まるでこの世界に“馴染むよう”に、誰かの手によってすり替えられたかのように。
「……どこだ、ここは……?」
その問いが脳裏に浮かぶと同時に、周囲の気配に気づく。
自分の周囲には、すでに十数人の人々が集まっていた。
年齢も性別も様々だが、皆一様に興奮した顔で、手に持つ“何か”をこちらに向けていた。

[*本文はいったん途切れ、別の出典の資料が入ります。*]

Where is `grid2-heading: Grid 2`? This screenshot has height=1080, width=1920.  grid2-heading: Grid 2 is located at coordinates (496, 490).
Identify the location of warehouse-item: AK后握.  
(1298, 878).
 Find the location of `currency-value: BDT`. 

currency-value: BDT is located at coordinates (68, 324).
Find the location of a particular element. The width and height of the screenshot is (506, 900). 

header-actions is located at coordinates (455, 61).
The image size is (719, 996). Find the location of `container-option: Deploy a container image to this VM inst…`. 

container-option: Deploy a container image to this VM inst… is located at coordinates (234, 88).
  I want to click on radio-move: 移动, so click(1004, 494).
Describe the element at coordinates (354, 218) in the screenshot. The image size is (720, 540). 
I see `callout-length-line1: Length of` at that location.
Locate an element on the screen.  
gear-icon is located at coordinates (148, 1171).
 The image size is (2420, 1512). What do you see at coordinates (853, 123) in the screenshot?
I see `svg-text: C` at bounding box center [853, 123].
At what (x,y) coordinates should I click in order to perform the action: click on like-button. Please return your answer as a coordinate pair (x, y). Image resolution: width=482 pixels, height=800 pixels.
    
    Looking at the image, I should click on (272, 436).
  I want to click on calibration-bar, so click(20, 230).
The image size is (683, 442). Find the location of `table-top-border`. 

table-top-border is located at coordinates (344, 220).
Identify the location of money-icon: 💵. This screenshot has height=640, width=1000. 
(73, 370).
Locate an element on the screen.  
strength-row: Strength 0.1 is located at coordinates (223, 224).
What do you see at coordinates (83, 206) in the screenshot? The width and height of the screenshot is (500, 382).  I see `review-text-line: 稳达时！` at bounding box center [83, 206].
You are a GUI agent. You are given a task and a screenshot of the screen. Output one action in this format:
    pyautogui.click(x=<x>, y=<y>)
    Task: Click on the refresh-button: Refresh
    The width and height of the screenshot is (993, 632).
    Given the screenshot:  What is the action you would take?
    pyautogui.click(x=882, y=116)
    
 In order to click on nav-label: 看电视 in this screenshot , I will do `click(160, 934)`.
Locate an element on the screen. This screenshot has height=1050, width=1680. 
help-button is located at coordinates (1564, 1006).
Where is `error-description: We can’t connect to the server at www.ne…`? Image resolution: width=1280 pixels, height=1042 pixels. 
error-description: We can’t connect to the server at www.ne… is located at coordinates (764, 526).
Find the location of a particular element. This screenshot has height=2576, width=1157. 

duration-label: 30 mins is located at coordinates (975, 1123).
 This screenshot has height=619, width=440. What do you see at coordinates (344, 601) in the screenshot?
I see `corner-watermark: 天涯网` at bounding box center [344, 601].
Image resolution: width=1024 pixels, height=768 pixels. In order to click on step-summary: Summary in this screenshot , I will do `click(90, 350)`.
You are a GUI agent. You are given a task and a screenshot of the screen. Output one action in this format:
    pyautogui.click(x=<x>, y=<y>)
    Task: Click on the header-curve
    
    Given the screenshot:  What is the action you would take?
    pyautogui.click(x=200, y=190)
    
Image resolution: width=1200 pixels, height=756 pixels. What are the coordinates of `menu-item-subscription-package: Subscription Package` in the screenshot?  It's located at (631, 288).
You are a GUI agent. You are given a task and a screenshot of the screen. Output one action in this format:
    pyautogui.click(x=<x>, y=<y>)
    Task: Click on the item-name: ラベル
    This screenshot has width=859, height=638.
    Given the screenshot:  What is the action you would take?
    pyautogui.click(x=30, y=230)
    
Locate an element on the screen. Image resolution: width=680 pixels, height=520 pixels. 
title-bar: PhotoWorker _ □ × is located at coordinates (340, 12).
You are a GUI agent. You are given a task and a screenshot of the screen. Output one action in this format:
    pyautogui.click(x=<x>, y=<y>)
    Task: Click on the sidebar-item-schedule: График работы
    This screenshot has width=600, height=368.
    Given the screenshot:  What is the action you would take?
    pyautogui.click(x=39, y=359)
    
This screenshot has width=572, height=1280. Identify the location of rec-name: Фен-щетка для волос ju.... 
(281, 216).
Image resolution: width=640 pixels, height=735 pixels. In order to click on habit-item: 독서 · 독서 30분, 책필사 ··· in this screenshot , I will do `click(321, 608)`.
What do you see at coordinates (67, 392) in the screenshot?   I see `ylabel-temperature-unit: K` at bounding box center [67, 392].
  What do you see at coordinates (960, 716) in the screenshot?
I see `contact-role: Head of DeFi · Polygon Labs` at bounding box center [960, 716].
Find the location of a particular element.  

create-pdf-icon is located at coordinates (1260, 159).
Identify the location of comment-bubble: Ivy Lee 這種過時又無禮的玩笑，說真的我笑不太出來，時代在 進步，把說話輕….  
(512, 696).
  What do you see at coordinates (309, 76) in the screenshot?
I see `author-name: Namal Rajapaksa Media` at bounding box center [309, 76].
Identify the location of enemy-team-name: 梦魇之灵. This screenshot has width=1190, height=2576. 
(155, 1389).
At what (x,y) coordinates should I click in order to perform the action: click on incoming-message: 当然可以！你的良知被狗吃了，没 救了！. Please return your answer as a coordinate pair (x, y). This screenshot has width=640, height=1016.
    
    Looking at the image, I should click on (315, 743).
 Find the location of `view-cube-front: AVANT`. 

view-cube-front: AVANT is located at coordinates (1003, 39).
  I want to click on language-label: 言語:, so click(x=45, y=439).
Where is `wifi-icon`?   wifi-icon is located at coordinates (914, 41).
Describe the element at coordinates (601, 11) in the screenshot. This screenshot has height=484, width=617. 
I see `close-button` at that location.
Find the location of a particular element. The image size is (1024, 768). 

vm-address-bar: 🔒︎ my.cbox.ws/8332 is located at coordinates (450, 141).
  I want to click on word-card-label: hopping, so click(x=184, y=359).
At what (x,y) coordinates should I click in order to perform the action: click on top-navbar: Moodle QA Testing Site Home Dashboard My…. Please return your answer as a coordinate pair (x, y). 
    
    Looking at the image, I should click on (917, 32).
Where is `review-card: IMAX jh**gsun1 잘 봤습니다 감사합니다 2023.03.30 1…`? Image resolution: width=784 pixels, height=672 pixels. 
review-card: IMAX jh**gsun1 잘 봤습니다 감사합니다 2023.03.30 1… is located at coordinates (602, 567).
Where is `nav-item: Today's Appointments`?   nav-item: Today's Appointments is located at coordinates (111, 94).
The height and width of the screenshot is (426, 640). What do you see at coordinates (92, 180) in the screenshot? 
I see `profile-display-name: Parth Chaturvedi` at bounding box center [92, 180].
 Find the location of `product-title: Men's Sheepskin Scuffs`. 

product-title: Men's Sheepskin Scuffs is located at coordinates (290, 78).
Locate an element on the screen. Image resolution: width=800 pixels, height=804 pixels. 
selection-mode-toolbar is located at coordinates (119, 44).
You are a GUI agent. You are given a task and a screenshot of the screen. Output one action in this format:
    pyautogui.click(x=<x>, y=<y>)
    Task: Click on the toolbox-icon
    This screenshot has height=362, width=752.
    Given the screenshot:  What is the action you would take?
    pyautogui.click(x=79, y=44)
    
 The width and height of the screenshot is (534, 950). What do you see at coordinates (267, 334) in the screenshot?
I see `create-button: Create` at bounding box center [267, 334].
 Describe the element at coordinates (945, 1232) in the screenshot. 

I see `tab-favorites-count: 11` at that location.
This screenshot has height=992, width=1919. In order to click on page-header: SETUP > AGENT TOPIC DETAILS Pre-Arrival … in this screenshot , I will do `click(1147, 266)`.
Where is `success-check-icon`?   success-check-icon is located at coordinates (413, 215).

それは、光沢のある板のような形状をしており、小さな光が点滅している。
時折、ピピッ、と高い電子音が鳴る。
「今の見た!? マジで光の中から出てきたって!」
「やば……やばいやばい、ちゃんと撮れてる……!」
「これってドッキリ? いや、本物……? え、マジで?」
耳に入ってくるのは、聞き慣れない言葉のリズム。
だが、不思議と意味は理解できる。
言語そのものは通じている――だが、抑揚や言い回しが微妙に異なっている。
(……言葉は通じる。だが、ここは俺の知っている“世界”ではない)
理解が追いつかない。
建物も、人間も、道具も……何もかもが異質だ。
手にしている板状の機械、あれは武器か? それとも……?
そして何より――
自分は、彼らに“見られている”。
注視でも、尊敬でも、畏怖でもない。
それは、面白いものを見つけたと楽しんでいる、獲物を見る目だった。
「……っ!」
瞬間、レオンハルトは体を反転させた。
本能が告げていた――この場に留まってはいけない。
彼の脚が地を蹴る。
鋭い呼気と共に、兵士として鍛え上げられた脚力が爆発する。
「待って! 走った! 逃げたぞ!」
「誰か追って! あれ、警察呼んだ方が――」
誰かが叫んだが、誰一人として彼の動きについていけなかった。
その足取りは迷いなく、一直線に通りの角を駆け抜ける。
まるで、ここが戦場であるかのように。
見知らぬ街。
知らぬ者たち。
意味のわからない装置。
――すべてが未知。すべてが敵に見えた。
(ここは……どこなんだ)
胸の奥で、言葉にならない不安が渦巻く。
追いすがる足音はないが、見られていたという事実が焼き付いて離れない。
走る――
ただ、走る。
息が切れるまで、街の喧騒も、光の痕跡も、すべてから逃れるように。